The “overwhelming majority” of calls to Borough Hall “have been supportive of our efforts,” Giaimis said. No injuries were reported, he said.

Not everyone is happy.

Animal rights activists returned to the Saddle River Borough Council meeting last week to seek an end to the hunt.

Two deer-related motor vehicle accidents per week

“This hunt is not based on science or population control,” said Kim Nagelhout of the Animal Protection League of New Jersey, which attempted to block the hunt in September with an unsuccessful complaint.

“It’s just do whatever you want,” she said of the hunting plan. [Note: the hunt is limited to licensed hunters, who must abide by a substantial number of state game laws, including a requirement to complete and pass hunter safety education. – Editor]

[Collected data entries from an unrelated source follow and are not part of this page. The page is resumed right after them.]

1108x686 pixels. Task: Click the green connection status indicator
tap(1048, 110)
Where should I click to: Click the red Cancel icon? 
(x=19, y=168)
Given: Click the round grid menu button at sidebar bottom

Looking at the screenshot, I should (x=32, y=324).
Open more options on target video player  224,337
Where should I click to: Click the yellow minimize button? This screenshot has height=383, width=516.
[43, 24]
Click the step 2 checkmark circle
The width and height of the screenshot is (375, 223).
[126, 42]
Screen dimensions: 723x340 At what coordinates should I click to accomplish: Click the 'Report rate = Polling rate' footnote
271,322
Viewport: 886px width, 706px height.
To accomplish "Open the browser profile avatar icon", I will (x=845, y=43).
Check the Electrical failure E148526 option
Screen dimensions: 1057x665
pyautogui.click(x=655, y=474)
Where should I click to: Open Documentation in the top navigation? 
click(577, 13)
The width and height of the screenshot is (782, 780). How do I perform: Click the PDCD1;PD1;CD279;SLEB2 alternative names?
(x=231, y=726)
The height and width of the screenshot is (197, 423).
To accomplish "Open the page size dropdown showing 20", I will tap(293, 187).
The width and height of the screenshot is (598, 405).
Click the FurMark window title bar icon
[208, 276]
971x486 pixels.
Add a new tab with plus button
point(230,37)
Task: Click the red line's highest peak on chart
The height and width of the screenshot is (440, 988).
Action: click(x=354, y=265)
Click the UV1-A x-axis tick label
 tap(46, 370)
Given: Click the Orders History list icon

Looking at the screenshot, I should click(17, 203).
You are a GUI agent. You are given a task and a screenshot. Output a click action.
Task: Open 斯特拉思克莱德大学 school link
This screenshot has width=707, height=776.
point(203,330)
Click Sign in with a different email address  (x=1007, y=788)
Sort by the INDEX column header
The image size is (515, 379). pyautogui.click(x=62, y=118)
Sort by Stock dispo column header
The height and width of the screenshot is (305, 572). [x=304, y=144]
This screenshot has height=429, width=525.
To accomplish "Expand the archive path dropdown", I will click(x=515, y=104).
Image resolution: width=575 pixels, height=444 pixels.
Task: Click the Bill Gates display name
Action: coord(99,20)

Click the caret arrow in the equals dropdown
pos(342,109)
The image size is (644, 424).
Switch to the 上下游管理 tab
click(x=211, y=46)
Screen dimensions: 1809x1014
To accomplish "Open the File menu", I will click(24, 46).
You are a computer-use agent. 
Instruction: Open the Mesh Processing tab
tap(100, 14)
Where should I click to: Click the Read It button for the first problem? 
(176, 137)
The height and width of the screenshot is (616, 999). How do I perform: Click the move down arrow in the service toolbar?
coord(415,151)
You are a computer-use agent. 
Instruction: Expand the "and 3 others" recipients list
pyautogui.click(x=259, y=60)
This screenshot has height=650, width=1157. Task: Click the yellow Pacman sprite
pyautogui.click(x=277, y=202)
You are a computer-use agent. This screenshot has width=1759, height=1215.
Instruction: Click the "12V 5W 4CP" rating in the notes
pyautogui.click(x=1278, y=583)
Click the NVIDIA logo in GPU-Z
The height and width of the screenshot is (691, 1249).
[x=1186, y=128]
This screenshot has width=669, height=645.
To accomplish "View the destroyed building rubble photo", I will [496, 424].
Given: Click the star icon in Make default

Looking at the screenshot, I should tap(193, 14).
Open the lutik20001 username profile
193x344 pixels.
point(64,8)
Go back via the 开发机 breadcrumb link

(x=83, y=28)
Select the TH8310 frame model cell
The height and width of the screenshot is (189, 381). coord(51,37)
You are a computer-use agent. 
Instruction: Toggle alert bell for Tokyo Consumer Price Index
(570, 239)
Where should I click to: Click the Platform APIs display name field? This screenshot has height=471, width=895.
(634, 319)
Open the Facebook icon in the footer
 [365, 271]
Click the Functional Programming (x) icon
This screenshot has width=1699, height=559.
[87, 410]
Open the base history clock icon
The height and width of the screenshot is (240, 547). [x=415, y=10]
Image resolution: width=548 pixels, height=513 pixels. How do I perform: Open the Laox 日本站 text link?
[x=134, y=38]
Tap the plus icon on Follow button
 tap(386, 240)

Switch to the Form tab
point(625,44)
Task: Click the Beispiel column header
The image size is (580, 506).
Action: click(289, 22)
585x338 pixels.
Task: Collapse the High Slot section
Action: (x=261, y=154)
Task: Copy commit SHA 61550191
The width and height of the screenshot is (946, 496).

Deer have been the subject of increasing concern as Bergen County has morphed from a rural farming area into more populated suburbia.

As far back as 2004, then-Mayor Conrad Caruso called on the state Department of Environmental Protection to work with the Department of Transportation to address the burgeoning deer population and resulting motor vehicle accidents.

Then-Police Chief Timothy McWilliams estimated that officers were handling two deer-related accidents a week. Driver Swerves To Avoid Deer, Guilty Of Manslaughter

In 2014, the Board of Health and the Environmental Commission held a joint meeting to discuss deer management, said then-Councilman Jerry DeCrosta.

Board of Health President Duncan Carpenter urged that the ordinance prohibiting hunting in the borough be changed to allow bow hunting during the state-specified hunting season and off-season with a special state-issued permit. Read more.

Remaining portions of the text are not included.